Начальник участка вздохнул и молча пошел к двери. Это еще больше сбило Малинина с толку. Он снял фуражку, тщательно повозил платком по коротко стриженным волосам, затем решился спросить:

— С кем имею честь?

— Имеешь честь с ротмистром отдельного корпуса жандармов Васильевым. Что же ты стоишь? Так у нас беседы не будет. А она нужна, и не только беседа, сам ты мне нужен. Человек одинокий, бездетный… Да, кстати, почему бобылем век коротаешь? Это тоже существенно.

— Существенно, — согласился Малинин. — Да так вышло. Жизнь решила…

— Никто не приглянулся или сам нехорош?

— Ну-ну! — по-верблюжьи вытянул губу Малинин. — Чем же я нехорош? Просто думал еще год-другой послужить, чтобы и домик собственный, и виноградник. А так — для чего же хозяйка без хозяйства?

— Тоже справедливо, и тоже существенно, — согласился кошачьеглазый. — В общем, час на сборы. Поедешь со мной в Севастополь.

— А как же служба?

Назвавшийся ротмистром забарабанил пальцем по сукну стола. Звук был мягким, приглушенным и пугающим — очень уж ритмично, неотвратимо, как метроном, стучал по столу шестой палец человека в синем сюртуке.
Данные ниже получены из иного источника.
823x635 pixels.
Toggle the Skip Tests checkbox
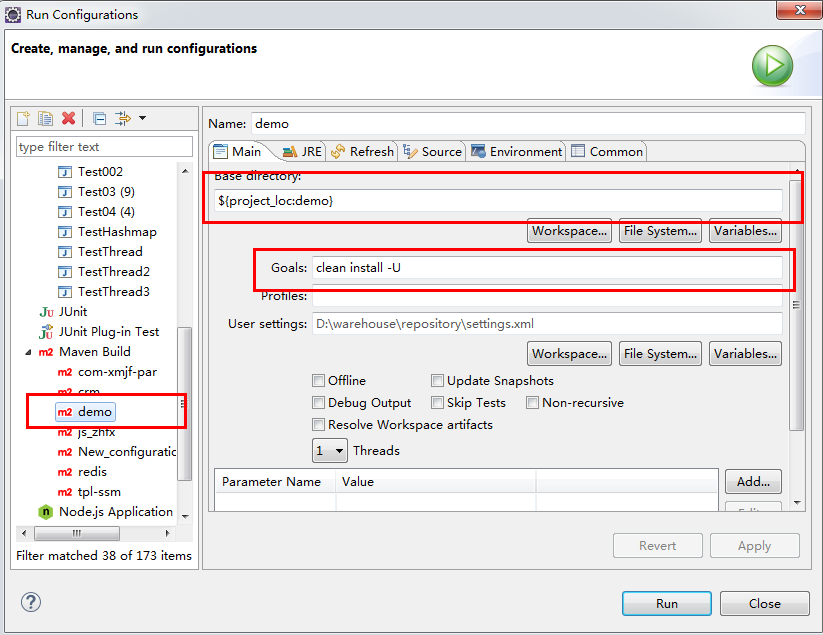(x=438, y=402)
— Приказ о твоем переводе в мое распоряжение подшит к делу. Теперь о другом. Ты понимаешь, что происходит в стране?

— Ну, беспорядки, недовольство, социалисты агитируют…

— Нет, милейший, дело посерьезнее. Социалисты, конечно, агитируют. Как же им без этого? Опаснее другое — их нынче все слушают и им уж очень многие верят. Пахнет не бунтом. С бунтом мы как-нибудь справились бы… Тут до настоящей революции недалеко.

— Да ведь у нас революций не бывает, — растерянно произнес Малинин. — Беспорядки — это водилось испокон веку…

— Ладно, поговорим по дороге в Севастополь. Нам с тобой какое-то время придется поработать вместе. И не за страх, а за совесть. Впрочем, если не оскандалишься, и деньги на хозяйство, и собственный домик, и виноградник, и рысаков впридачу — все отыщем. А теперь — поспешим!

* * *

Между тем фаэтон, увозивший барыньку с зонтом и щеголя в канотье, уже выехал за пределы Симферополя и держал путь к перевалу. Жара отступала. Длиннее и гуще стали тени.

Дорога была узкой, витой, с крутыми спусками и неожиданными поворотами. Зато вымостили ее на славу — камень к камню. Да и рессоры у фаэтона были хороши. И потому путь был приятен. А беседа интересной. Щеголь, звали его Александром, и его попутчица, Надежда, действительно познакомились лишь в Симферополе, на привокзальной площади. Но им обоим надо было добраться до Ялты. Александр сообщил попутчице, что едет погостить к своим знакомым, в семью владельца писчебумажного магазина и фотографии Симонова, а Надежда с весны жила у моря. В Симферополь выбралась лишь на несколько дней, к знакомым. И тут чуть было не застряла.

— Неправда ли, у Симонова дочь красавица и образованна? Учится на Бестужевских курсах, да к тому же и певунья. Кстати, мы с нею знакомы. И я частый гость в доме Симоновых. Значит, нам с вами предстоят встречи и в будущем. Вот что мне пришло на ум: уж не жених ли вы Людмилы Александровны?

— Разве я похож на жениха?

Из-под широкого поля шляпы Надежда метнула быстрый оценивающий взгляд на попутчика, но промолчала.

Затем она сообщила, что пробует писать маслом и даже берет уроки у местного художника, тоже, впрочем, из начинающих, но, как все говорят, человека с будущим. У него дар колориста, отличное чувство пространства, перспективы, что у нынешних модных художников случается не часто. Все ударились в манерность, в поиски будоражащей цветовой гаммы. Так недолго и солнце нарисовать голубым, а море багровым. Разве исчерпаны выразительные возможности классических форм? Неужто надо уничтожить все то, что создавалось веками?